== WHAT YOU HAVE TO DO ==
Below are the records; give again exactly the lines that run from the one with "The width and" through the last line.

[SOURCE MATERIAL Boundary: Start]

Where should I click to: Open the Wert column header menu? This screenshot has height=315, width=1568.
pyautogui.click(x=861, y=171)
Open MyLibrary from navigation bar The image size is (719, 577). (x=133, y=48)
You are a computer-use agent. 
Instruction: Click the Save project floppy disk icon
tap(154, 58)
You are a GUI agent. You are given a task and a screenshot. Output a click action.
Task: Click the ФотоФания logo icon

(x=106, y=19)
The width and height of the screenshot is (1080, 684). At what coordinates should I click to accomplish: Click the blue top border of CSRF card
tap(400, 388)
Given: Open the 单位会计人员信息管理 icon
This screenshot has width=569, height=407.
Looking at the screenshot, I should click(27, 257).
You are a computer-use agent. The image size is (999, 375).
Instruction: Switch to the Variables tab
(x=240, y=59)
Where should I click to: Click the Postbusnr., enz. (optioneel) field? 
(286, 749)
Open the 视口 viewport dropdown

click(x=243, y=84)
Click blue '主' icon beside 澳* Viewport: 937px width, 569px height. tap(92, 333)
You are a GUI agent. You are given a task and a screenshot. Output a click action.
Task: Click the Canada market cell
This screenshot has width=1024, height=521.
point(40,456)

[SOURCE MATERIAL Boundary: End]

== ANSWER SPACE ==
The width and height of the screenshot is (1080, 684). At what coordinates should I click to accomplish: Click the blue top border of CSRF card
tap(400, 388)
Given: Open the 单位会计人员信息管理 icon
This screenshot has width=569, height=407.
Looking at the screenshot, I should click(27, 257).
You are a computer-use agent. The image size is (999, 375).
Instruction: Switch to the Variables tab
(x=240, y=59)
Where should I click to: Click the Postbusnr., enz. (optioneel) field? 
(286, 749)
Open the 视口 viewport dropdown

click(x=243, y=84)
Click blue '主' icon beside 澳* Viewport: 937px width, 569px height. tap(92, 333)
You are a GUI agent. You are given a task and a screenshot. Output a click action.
Task: Click the Canada market cell
This screenshot has width=1024, height=521.
point(40,456)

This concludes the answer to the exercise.